» **Action item**:
Return only those lines of the material that contain "computer".

» **Records shown**:
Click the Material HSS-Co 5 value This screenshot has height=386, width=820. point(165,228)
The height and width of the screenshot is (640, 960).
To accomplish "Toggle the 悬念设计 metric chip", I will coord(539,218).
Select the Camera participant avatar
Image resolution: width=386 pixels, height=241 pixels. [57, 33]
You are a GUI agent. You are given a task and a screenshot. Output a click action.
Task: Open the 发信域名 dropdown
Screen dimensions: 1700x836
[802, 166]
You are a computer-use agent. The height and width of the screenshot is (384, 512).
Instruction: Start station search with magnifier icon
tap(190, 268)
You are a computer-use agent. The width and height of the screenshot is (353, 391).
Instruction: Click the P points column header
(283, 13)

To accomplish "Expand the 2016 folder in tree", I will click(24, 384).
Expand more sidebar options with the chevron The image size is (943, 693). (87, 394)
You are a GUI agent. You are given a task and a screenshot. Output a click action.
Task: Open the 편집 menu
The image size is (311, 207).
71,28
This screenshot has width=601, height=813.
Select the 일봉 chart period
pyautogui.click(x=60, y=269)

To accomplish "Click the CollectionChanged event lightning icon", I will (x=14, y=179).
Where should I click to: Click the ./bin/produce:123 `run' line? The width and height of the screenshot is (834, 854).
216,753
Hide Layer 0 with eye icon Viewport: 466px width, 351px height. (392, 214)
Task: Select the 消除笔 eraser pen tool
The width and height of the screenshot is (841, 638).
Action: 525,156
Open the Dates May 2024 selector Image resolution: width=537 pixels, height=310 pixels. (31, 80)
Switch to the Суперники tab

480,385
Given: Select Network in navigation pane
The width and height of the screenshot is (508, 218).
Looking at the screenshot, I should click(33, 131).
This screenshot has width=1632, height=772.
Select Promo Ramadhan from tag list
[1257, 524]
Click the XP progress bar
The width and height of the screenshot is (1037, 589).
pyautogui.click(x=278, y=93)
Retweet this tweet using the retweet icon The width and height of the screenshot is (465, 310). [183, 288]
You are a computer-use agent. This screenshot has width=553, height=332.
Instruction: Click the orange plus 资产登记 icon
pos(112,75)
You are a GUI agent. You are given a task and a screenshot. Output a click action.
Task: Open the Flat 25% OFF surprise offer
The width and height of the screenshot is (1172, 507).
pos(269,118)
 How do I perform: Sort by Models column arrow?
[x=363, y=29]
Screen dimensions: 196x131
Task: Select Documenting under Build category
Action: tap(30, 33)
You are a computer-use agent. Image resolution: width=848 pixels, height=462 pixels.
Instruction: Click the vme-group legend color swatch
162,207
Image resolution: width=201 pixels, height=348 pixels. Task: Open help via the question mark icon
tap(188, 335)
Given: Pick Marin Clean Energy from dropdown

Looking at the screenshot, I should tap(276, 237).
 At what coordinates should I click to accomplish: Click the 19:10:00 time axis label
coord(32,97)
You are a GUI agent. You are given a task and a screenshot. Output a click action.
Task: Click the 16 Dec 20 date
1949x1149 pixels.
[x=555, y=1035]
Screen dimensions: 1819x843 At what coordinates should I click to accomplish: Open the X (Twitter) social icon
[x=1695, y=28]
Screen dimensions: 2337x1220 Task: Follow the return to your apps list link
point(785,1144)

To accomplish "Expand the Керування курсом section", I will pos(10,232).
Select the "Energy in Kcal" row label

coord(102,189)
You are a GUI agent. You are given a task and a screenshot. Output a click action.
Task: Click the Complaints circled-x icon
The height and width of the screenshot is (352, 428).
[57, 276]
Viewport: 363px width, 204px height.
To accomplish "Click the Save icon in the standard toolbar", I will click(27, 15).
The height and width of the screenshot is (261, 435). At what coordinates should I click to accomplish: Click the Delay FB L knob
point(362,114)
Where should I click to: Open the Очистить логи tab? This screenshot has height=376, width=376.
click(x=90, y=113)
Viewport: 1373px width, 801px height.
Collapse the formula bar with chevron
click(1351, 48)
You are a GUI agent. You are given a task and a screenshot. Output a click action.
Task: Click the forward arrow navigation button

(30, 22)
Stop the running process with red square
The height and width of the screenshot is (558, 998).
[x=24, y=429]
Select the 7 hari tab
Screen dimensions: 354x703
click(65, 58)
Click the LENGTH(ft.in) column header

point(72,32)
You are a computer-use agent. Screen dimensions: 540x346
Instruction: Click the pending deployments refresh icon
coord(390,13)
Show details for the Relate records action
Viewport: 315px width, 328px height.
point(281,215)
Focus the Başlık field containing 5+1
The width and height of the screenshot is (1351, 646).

» **Result**:
You are a computer-use agent. The height and width of the screenshot is (384, 512).
You are a computer-use agent. The width and height of the screenshot is (353, 391).
You are a computer-use agent. This screenshot has width=553, height=332.
You are a computer-use agent. Image resolution: width=848 pixels, height=462 pixels.
You are a computer-use agent. Screen dimensions: 540x346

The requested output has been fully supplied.